A couple of hours on the road and were pulling into the old QE2 Terminal in Southampton; we were ridiculously early – it was around 9:45 AM and boarding rarely starts before noon. With our bags handed off we waited in the small, partially heated, waiting room and met some acquaintances from prior cruises, until check-in started at 11:30AM. At check-in we were surprised to find out that our cabin had been changed, we’d had no notification from Cunard about this change – and so we were starting to get very ticked off, we spend a lot of time picking out our cabin. While waiting to go through the security check Sandra pulled up the information about our new cabin and discovered it was in the Queen’s Grills – this is the very highest grade of cabin that Cunard offers and comes with a very special restaurant and a butler, amongst other things. We stopped complaining.

 

Suite 8179 was beautiful, lots of wood paneling, mirrors and marble, ample storage, a jacuzzi bathtub, huge shower and a large wrap-around balcony as the suite was located right at the back of the ship on the starboard corner. We simply could not believe we’d been upgraded to this suite, grinning from ear to ear like kids in a candy store but we also began to suffer from serious imposter syndrome. No one had told us yet, but we were fairly certain we’d only be in this room for the first segment of the voyage from Southampton to Fort Lauderdale, but we were still very happy to experience the Grills for 12 nights.

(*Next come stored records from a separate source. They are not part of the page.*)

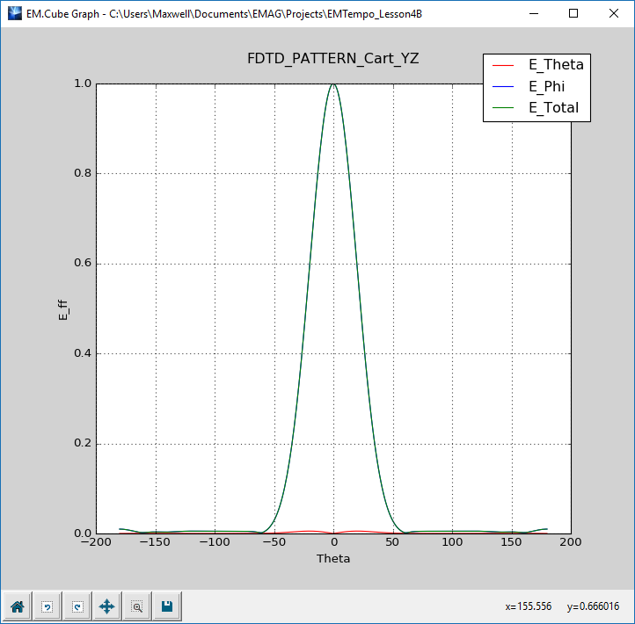Click the E_Theta legend label
Screen dimensions: 635x624
click(555, 64)
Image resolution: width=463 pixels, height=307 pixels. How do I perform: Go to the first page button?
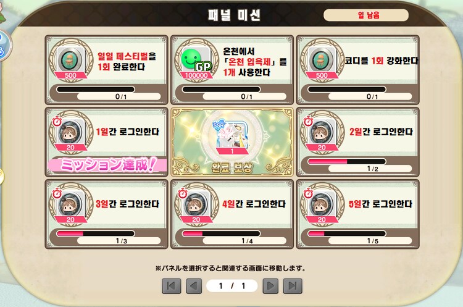pyautogui.click(x=171, y=286)
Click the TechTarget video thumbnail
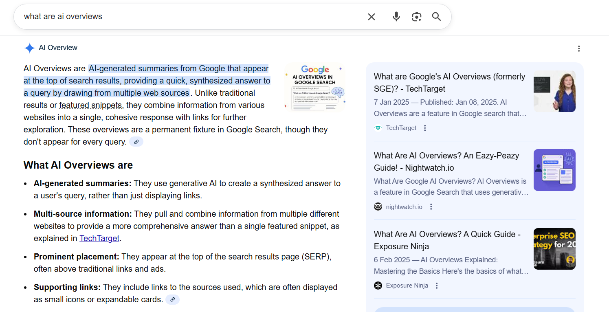609x312 pixels. (x=554, y=91)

Lunch in the Queens Grill restaurant was brilliant; located on deck 11 midships this exclusive space is amazing. There is also a separate restaurant for the Princess Grill passengers (a slightly lower grade that Queens Grill) along with a shared lounge and ample outdoor deck space for the exclusive use of Grills guests.

 

Feeling a bit exhausted and chilled we did not go on deck for the fireworks display at the sail away – we did see it through our cabin doors as we continued to unpack. The cabin was very cold and even with the thermostat set at maximum we could not seem to raise the room temperature, this prompted the first call to our butler who in turn brought in the technical team, but still the system struggled to raise the temperature. Once underway we discovered a couple of major drawbacks to the location of this cabin; we could feel a lot of vibration from the engines located at the stern of the ship – the Queen Victoria is notorious for having this problem, and second, movement of the ship caused by wind and sea swell is amplified at the extreme ends of the vessel – think of a small bird sitting on the end of a long branch of a tree in a severe windstorm.

 

We were off on the first leg of the voyage, 3 sea days to Praia Da Vitoria in the Azores.